# Required work:
Return the passage of the W. Steve Albrecht profile below, copied word for word, from "A specialist in" up to and including "mayor Rudolph Giuliani.)".

By Michael R. Walker, ’90
If you spend any time with W. Steve Albrecht, ’71, associate dean of the Marriott School of Management, you will note a recurring pattern in his side of the conversation. No statement is left unsupported; rather, it is often followed by the words, for example, and then an application of the principle at hand unfolds. Albrecht is first and foremost a teacher.
Albrecht has received awards for outstanding teaching at Stanford University, the University of Illinois, and the University of Wisconsin. In August 2001 he received the Karl G. Maeser Distinguished Faculty Lecturer Award, BYU‘s highest faculty honor, for his superior scholarship and teaching. Last year an anonymous donor who had followed Albrecht’s career contributed $250,000 to fund the W. Steve Albrecht Professorship in Accounting at BYU.
His influence is not confined to academia. Albrecht’s list of awards is filled with acronyms—AAA (American Accounting Association), FSA (Federation of Schools of Accountancy), AICPA(American Institute of Certified Public Accountants)—and adjectives—outstanding and distinguished—being the most repeated. In 1997 and again this year, Accounting Today named Albrecht one of the 100 most influential accounting professionals in the United States.
A specialist in white-collar crime and business fraud, he is often called on as an expert witness in court cases. In August 1998 he received the Cressey Award from the Association of Certified Fraud Examiners, the group’s highest award for achievement in fraud detection and deterrence. (Past winners include Jane Bryant Quinn of Newsweek magazine and New York City mayor Rudolph Giuliani.)
Despite all the achievements and accolades garnered in the business world, teaching is what he loves, and teaching is why he is at Brigham Young University. “I came here to be a teacher, and that’s the most rewarding part of what I do. I’m always thinking about the class I’m going to teach next and gathering articles and new things I can use in the class.”
ALWAYS A TEACHER
With his plentiful use of examples in his teaching, it is no surprise that Albrecht himself is an example—a model of excellence in scholarship and teaching—to students and peers. “He teaches almost exclusively by example,” says former student J. Cody Worthington, ’00. “He truly enjoys what he does and knows everything we talked about in class. He even wrote the textbook.” And Albrecht’s experience and contacts in the accounting world provide a ready supply of examples to share in the classroom, according to Worthington.

# Data excerpt:
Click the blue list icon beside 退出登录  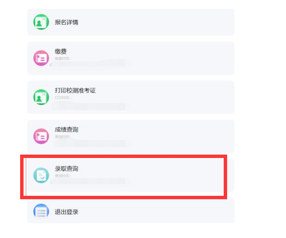tap(41, 212)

# Solved problem:
A specialist in white-collar crime and business fraud, he is often called on as an expert witness in court cases. In August 1998 he received the Cressey Award from the Association of Certified Fraud Examiners, the group’s highest award for achievement in fraud detection and deterrence. (Past winners include Jane Bryant Quinn of Newsweek magazine and New York City mayor Rudolph Giuliani.)